_Brief_
Look through the data below for the string "agent", and copy every line where it turns up.

_Collected data_
################

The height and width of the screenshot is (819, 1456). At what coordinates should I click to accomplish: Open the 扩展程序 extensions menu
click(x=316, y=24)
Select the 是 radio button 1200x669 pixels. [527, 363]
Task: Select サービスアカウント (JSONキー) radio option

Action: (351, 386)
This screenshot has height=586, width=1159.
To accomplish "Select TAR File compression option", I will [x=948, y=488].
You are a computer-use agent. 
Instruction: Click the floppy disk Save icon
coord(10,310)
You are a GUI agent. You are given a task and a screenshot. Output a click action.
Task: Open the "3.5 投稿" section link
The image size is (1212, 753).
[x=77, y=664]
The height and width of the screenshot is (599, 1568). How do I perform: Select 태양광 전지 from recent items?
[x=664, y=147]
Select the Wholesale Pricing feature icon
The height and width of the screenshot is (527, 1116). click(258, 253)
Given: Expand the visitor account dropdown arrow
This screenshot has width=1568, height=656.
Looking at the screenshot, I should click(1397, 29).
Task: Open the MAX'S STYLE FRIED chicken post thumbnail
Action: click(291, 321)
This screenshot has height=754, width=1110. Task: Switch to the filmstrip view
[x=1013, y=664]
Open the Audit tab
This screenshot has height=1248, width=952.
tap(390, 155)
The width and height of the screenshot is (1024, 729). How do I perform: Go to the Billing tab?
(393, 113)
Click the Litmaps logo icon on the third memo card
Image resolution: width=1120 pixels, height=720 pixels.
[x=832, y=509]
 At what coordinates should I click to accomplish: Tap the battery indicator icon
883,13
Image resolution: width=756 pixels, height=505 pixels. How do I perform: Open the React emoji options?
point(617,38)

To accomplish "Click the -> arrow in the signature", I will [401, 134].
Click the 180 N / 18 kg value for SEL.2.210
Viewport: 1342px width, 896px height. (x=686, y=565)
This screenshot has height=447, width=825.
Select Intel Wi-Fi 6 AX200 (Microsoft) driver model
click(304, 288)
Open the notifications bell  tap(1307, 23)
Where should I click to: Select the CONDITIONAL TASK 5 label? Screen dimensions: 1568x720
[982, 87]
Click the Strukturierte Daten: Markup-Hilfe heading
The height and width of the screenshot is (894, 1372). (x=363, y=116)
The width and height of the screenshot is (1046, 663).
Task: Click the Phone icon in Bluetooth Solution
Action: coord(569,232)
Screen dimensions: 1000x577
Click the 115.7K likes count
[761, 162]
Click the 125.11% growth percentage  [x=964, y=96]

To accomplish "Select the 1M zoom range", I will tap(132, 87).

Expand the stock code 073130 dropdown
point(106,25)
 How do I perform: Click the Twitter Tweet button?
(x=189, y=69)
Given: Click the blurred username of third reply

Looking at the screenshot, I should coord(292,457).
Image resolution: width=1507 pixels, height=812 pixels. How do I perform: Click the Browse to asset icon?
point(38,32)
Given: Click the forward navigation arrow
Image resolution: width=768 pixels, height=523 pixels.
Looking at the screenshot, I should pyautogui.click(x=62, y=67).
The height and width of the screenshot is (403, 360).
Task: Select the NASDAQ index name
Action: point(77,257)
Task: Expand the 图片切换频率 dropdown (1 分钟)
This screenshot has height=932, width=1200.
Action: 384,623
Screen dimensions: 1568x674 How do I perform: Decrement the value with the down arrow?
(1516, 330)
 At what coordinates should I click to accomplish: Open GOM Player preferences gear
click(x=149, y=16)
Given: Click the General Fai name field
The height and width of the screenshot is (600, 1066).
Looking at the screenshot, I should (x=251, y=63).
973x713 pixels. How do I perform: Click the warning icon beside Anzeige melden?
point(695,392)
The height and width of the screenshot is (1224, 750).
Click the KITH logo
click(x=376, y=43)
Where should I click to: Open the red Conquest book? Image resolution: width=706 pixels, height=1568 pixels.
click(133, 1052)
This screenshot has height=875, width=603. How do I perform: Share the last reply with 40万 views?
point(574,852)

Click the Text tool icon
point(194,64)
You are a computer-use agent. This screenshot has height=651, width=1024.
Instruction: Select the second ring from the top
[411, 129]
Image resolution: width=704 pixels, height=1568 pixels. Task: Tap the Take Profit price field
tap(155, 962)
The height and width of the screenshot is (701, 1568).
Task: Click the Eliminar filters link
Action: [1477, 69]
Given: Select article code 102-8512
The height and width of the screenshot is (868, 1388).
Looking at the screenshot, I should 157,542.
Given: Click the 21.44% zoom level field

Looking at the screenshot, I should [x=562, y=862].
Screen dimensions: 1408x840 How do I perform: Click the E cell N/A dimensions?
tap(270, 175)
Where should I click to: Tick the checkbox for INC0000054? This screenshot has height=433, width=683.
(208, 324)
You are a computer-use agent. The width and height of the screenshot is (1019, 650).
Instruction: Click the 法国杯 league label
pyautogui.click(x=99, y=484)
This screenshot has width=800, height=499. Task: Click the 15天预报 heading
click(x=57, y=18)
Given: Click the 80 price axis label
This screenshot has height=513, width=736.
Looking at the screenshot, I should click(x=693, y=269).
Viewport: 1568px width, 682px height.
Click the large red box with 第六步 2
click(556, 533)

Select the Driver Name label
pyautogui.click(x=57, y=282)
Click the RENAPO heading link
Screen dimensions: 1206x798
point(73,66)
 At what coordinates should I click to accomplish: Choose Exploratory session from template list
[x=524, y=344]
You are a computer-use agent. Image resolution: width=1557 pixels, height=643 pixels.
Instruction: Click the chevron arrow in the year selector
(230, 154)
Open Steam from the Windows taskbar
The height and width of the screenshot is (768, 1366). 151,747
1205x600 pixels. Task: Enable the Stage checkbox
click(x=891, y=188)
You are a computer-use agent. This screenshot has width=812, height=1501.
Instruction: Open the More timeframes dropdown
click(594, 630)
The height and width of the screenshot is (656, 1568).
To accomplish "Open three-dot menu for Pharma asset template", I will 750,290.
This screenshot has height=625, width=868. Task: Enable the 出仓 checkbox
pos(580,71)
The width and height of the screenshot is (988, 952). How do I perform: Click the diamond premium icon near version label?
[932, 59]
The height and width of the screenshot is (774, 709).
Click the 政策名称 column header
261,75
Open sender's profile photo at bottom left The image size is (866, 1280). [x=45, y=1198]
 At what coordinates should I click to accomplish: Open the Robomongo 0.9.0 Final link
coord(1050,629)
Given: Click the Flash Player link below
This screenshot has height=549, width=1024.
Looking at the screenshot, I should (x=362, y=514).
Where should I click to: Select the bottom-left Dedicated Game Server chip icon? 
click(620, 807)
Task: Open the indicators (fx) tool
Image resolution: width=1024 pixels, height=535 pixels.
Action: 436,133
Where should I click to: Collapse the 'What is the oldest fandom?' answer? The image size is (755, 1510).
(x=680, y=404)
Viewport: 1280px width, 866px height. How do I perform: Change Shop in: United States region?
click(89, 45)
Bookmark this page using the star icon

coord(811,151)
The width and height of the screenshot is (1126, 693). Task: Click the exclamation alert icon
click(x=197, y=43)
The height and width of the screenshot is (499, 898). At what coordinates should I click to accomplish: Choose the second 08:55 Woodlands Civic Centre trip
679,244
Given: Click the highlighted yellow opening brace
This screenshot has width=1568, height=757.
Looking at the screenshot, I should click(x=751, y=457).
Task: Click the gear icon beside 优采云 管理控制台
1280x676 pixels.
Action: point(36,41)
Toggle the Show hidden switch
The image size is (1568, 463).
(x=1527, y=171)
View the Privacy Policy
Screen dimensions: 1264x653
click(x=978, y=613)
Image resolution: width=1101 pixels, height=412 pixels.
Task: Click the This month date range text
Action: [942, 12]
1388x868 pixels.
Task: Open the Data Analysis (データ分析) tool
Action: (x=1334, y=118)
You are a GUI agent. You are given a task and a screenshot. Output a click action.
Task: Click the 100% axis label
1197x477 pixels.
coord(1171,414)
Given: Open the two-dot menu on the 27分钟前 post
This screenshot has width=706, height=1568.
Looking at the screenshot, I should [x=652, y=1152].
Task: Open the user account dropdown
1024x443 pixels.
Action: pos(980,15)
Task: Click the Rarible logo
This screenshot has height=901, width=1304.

################

_Answer section_
You are a computer-use agent. 
You are a GUI agent. You are given a task and a screenshot. Output a click action.
You are a computer-use agent. This screenshot has height=651, width=1024.
You are a computer-use agent. The width and height of the screenshot is (1019, 650).
You are a computer-use agent. Image resolution: width=1557 pixels, height=643 pixels.
You are a computer-use agent. This screenshot has width=812, height=1501.
You are a GUI agent. You are given a task and a screenshot. Output a click action.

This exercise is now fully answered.